Warzyć każdy może! W sobotę 16 lutego braliśmy udział w Szkółce Piwowarskiej organizowanej przez Wrocławską Inicjatywę Piwowarską. Wydarzenie odbyło się Szynkarni, którą to przy okazji, odwiedziliśmy po raz pierwszy. Zaopatrzyliśmy się w Cent Us z Pracowni Piwa oraz Coffe Kawka Stout od Browaru Widawa i z ciekawością wyczekiwaliśmy rozpoczęcia warsztatów.
Okazało się, że spotkanie nie będzie nudnym wykładem. Mieliśmy brać aktywny udział, także podczas degustacji piw wykonanych przez piwowarów domowych. Każdy z uczestników dostał pomocniczą książeczkę, która krok po kroku opisuje procesy niezbędne do uwarzenia własnego piwa.
Warsztaty prowadził Łukasz Bzdzion oraz Jarosław Krawczyk, doświadczeni piwowarzy domowi. Panowie zasługuję na ogromną pochwałę oraz podziękowania za bardzo merytoryczne podejście do tematu, wiedzę oraz cierpliwość niezbędną do pełnych i wyczerpujących odpowiedzi na pytania uczestników. Jeśli chodzi o cierpliwość to mogliśmy na własnej skórze poczuć się jak rasowi warzyciele, gdyż warsztaty trwały ponad 5 godzin!

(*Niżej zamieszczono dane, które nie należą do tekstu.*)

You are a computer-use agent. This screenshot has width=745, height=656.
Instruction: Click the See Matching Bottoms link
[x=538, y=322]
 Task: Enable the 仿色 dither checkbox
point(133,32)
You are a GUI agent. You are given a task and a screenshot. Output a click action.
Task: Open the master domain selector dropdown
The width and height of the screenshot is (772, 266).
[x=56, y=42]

Piwem jakie mieliśmy uwarzyć był pils. Każdy miał możliwość powąchania słodu wykorzystywanego na samym początku warzenia. Zobaczyliśmy jak wygląda zacieranie, filtracja i wsyładzanie, a niektórzy mogli nawet aktywnie wykonać te czynności. W trakcie spotkania nie dało ominąć się kwestii DMS, diacetylu i innych podłych substancji, które w nadmiarze psują piwo. Była nawet okazja do powąchania nadmiaru Dimetylosiarczanu w pewnym piwie, którego później nikt nie chciał ruszyć.
Świetnym pomysłem była degustacja piw uwarzonych przez piwowarów, choć nie wszystkie przypadły nam do gustu to i tak było to ciekawe doświadczenie. Osobiście zasmakował mi jeden ze stoutów.
Piwo to jednak cudowny napój. Po paru godzinach i kilku piwach zrobiła się bardzo przyjacielska atmosfera, a rozmowom i dyskusji nie było końca.
Piwowarstwo i tematy wokół niego krążące są fascynujące i nurtujące. Polecamy wszystkim chcącym zagłębić temat, uczestnictwo w podobnych warsztatach. Jeszcze raz podziękowania dla prowadzących za podzielenie się doświadczeniami i włożenie pasji do przekazywania wiedzy. Spotkanie rozwiało parę krążących w piwnym półświatku mitów i zdecydowanie zachęciło do własnych prób. Ciekawe czy będzie możliwość spróbowania piwa, które nawarzyliśmy?
Zapraszamy do fotorelacji:
Emaliowany, wielki garnek do warzenia piwa
Prezentacja sraczrurek, czyli rurek przerobionych tak, aby filtrowały piwko
Aktywne prace uczestników
Z wiadra do gara
Przygotowanie do filtrowania
Dyskusja na temat prędkości przepływu piwa przez rurkę
W trakcie filtrowania. Przelewanie pierwszych litrów brzeczki z powrotem do kotła filtracyjnego, po to aby dokładniej się przefiltrowała . Warzenie piwa to nie przelewki!
Wysładzanie
Wypijmy za błędy
Coś paruje. To duch kraftu nam się ulatnia!
Mierzenie balingometrem, czyli pomiar gęstości brzeczki.
Wysładzanie ciąg dalszy
Godzinne gotowanie, chmielenie i czekanie na przełom…
Przełom nie wyszedł, ale coś jest!
Stworzyliśmy potwora!
Jeszcze sprawdzenie jednego parametru
Ogólny chaos i rozmowy
Browar to nie dyskoteka!
No i końcowa, wielka degustacja piw , które były przeznaczone na nagrodę. Jak widać króluje Żywiec, który niewiele różni się smakiem od swojego piwnego odpowiednika.
Cieszymy się, że mogliśmy brać udział w Szkółce Piwowarskiej i liczymy na kolejne ciekawe wydarzenia. Niech się warzy!